**Supplied data**.
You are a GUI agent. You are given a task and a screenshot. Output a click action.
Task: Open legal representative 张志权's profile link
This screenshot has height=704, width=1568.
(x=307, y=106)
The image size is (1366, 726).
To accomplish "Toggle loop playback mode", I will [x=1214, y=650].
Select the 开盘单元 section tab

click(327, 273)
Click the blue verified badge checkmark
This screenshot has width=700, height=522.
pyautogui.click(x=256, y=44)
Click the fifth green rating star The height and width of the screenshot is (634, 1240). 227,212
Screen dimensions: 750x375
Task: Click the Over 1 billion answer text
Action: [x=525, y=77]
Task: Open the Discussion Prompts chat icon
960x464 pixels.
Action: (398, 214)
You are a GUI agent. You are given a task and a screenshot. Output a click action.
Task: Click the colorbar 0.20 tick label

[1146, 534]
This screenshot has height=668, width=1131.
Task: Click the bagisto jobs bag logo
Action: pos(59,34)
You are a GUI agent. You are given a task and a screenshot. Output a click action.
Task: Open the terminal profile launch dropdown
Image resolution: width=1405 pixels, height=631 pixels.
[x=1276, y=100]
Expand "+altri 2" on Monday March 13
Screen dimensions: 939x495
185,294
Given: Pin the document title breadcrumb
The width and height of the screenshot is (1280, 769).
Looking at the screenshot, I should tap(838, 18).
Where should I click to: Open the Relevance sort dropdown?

**Problem details**. Rewrite the lines above as a numbered list and leave out the blank lines.

**Task output**.
1. You are a GUI agent. You are given a task and a screenshot. Output a click action.
2. Task: Open legal representative 张志权's profile link
3. This screenshot has height=704, width=1568.
4. (x=307, y=106)
5. The image size is (1366, 726).
6. To accomplish "Toggle loop playback mode", I will [x=1214, y=650].
7. Select the 开盘单元 section tab
8. click(327, 273)
9. Click the blue verified badge checkmark
10. This screenshot has width=700, height=522.
11. pyautogui.click(x=256, y=44)
12. Click the fifth green rating star The height and width of the screenshot is (634, 1240). 227,212
13. Screen dimensions: 750x375
14. Task: Click the Over 1 billion answer text
15. Action: [x=525, y=77]
16. Task: Open the Discussion Prompts chat icon
17. 960x464 pixels.
18. Action: (398, 214)
19. You are a GUI agent. You are given a task and a screenshot. Output a click action.
20. Task: Click the colorbar 0.20 tick label
21. [1146, 534]
22. This screenshot has height=668, width=1131.
23. Task: Click the bagisto jobs bag logo
24. Action: pos(59,34)
25. You are a GUI agent. You are given a task and a screenshot. Output a click action.
26. Task: Open the terminal profile launch dropdown
27. Image resolution: width=1405 pixels, height=631 pixels.
28. [x=1276, y=100]
29. Expand "+altri 2" on Monday March 13
30. Screen dimensions: 939x495
31. 185,294
32. Given: Pin the document title breadcrumb
33. The width and height of the screenshot is (1280, 769).
34. Looking at the screenshot, I should tap(838, 18).
35. Where should I click to: Open the Relevance sort dropdown?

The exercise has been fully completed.